▶ _TEXT FOR ANALYSIS_:

The United States Immigration and Customs Enforcement (ICE) explained this Sunday the reasons behind the detention of Alina Rosales Aguirreurreta, daughter of Cuban General Ulises Rosales del Toro, who was arrested in Florida.
In a statement published on its official X account, the agency specified that Rosales Aguirreurreta "entered the country in 2023 with a tourist visa, valid until May 20, 2024, and did not obtain permission to remain in the country."
ICE classifies her as a foreigner who exceeded her authorized stay—referred to in English as a nonimmigrant overstay—and is awaiting a hearing before an immigration judge. The agency stated that it will release more information if it becomes public.
According to immigration records, Rosales Aguirreurreta entered the United States on November 21, 2023, at Orlando International Airport with a B-2 tourist visa. After that permit expired in May 2024, he did not regularize his immigration status.
The arrest took place on Monday, May 26, 2026, when ICE agents apprehended her while she was working as an assistant at a plastic surgery clinic in Miami—a job related to her training as a plastic surgeon in Cuba.
The ICE portal registered her at the Broward Transitional Center in Pompano Beach, Florida.

▶ _USING THE INFORMATION_:
(1) In the text about the ICE detention, at which facility did the ICE portal register Alina Rosales Aguirreurreta?
(2) From the text about the ICE detention, copy the part that opens with the words containing "In a statement" and closes with "it becomes public.".

▶ _MATERIAL PROVIDED_:
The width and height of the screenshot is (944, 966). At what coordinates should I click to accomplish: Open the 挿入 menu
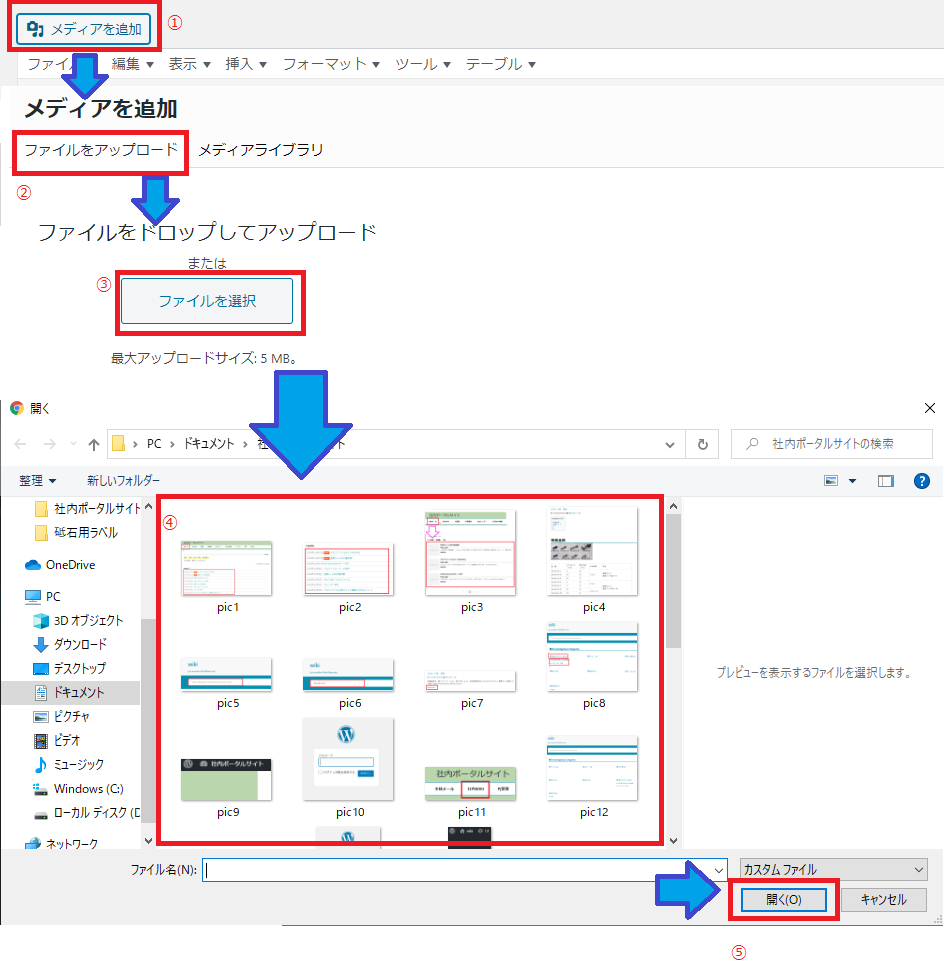246,64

▶ _EXERCISE SOLUTIONS_:
(1) The Broward Transitional Center in Pompano Beach, Florida.

(2)
In a statement published on its official X account, the agency specified that Rosales Aguirreurreta "entered the country in 2023 with a tourist visa, valid until May 20, 2024, and did not obtain permission to remain in the country."
ICE classifies her as a foreigner who exceeded her authorized stay—referred to in English as a nonimmigrant overstay—and is awaiting a hearing before an immigration judge. The agency stated that it will release more information if it becomes public.